Brooke & McIntosh, "Deep Maps: Teaching Rhetorical Engagement through Place-Conscious Education"

Author Name & Title: Robert Brooke and Jason McIntosh
Discipline/Field: Composition, Writing Studies
Year: 2007

Keywords:

composition, pedagogy, geography

Main Arguments & Concepts

Deep Maps
Creating deep maps in a writing class (literally asking students to draw out a place based on their perception) is useful in terms of invention, opening up questions of place/location, prompting students to connect to community. Also, the practice steps aside from top-down practices of place-making; students make spaces/places.

Quotes

“In asking students to compose with deep maps, to represent their personal locations to themselves, to find the civic issues that energize their lives in those locations, and to wrestle with the shape of their representations themselves, we are unabashedly asking students to begin to think ... of what constitutes ‘home ground’ and how they mean to live there” (147).

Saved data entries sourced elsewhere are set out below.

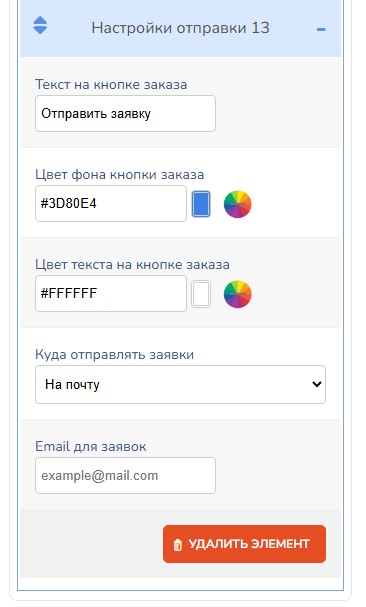Open the 'На почту' destination dropdown
This screenshot has height=607, width=366.
coord(180,384)
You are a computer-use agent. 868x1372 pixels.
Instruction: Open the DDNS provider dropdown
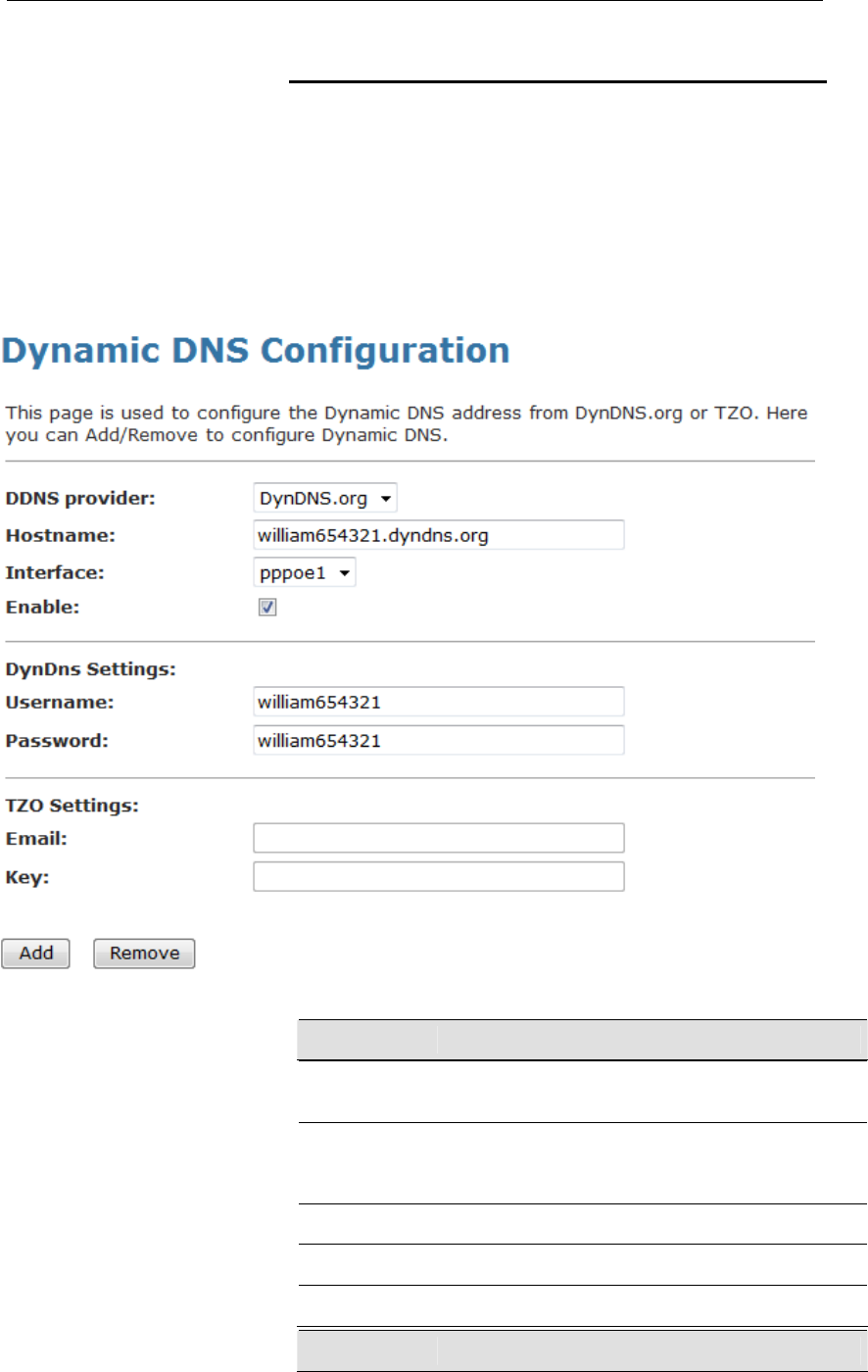(325, 499)
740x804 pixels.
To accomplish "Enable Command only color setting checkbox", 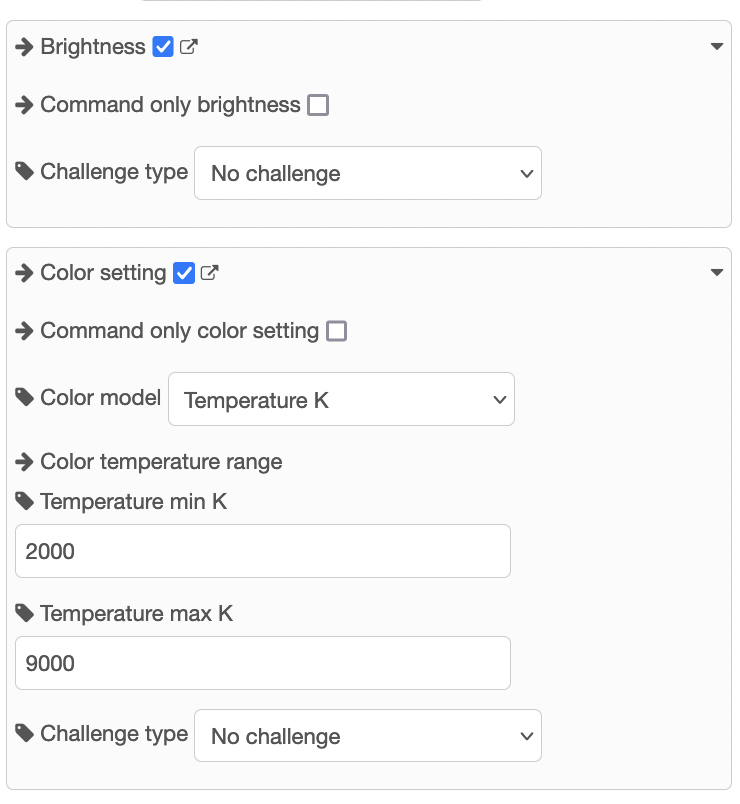I will (337, 331).
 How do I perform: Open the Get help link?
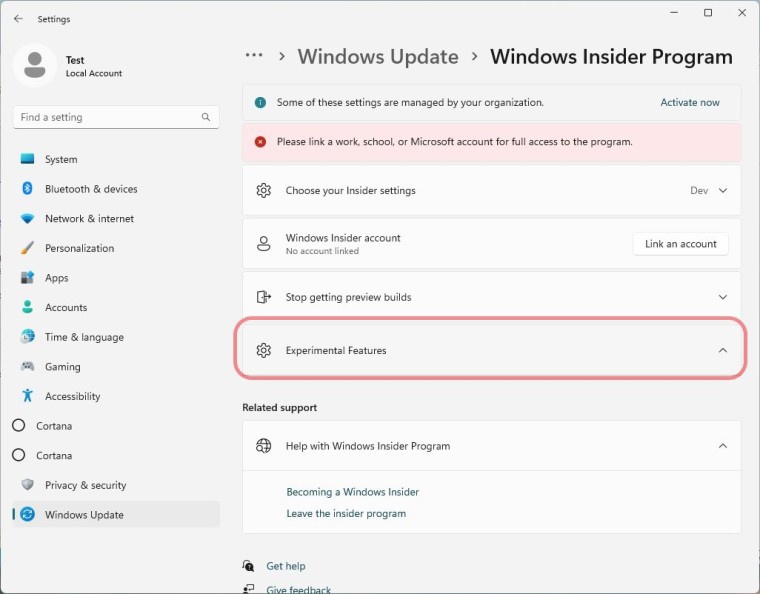285,566
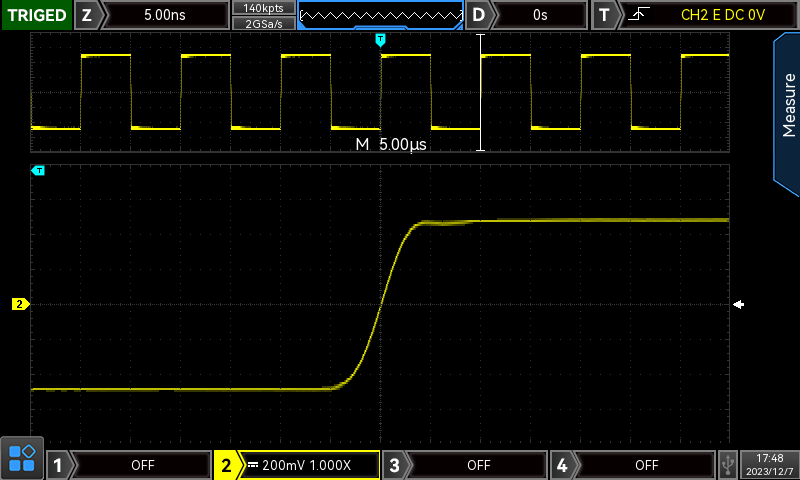Click the TRIGED status button
800x480 pixels.
tap(35, 15)
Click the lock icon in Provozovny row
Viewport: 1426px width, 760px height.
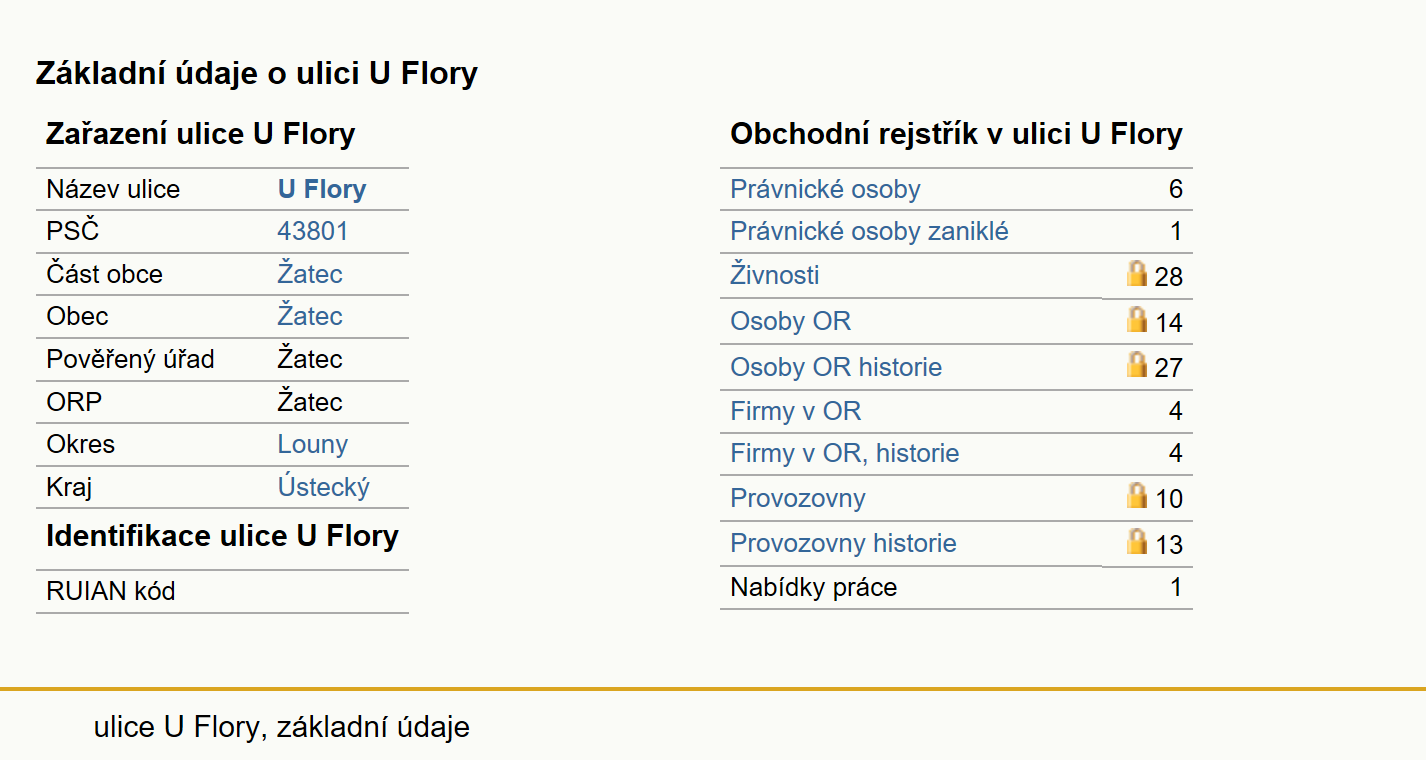coord(1136,495)
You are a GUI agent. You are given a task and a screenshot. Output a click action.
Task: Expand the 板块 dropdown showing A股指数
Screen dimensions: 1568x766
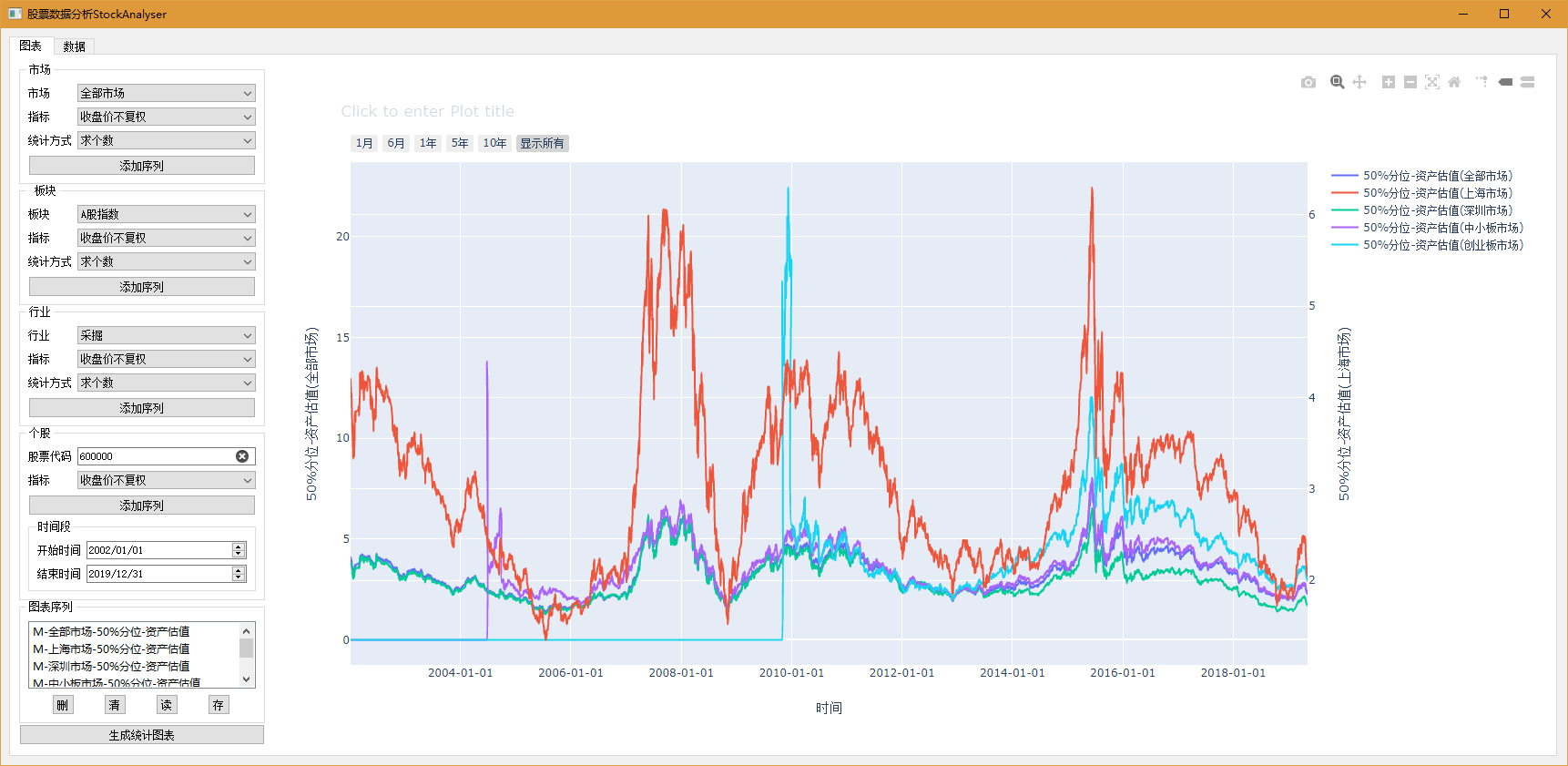pos(166,214)

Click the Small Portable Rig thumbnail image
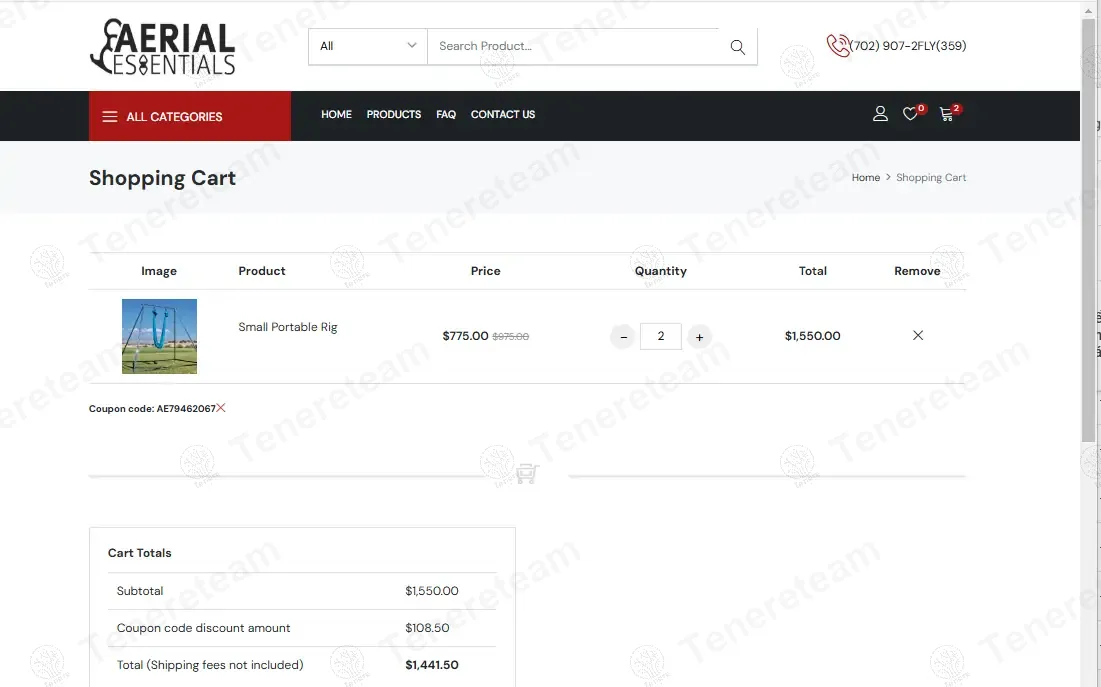click(x=159, y=336)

“Rhetorical action comes as much from the choice of where to locate one’s arguments and emotional appeals as it does from the choice of who to address and what to argue for” (147).

Notes

Writing about one’s relationship to place does not mean that we should ask students to perform deep-rootedness or caring about the community. How can we open up the way that we asks students to write about local places?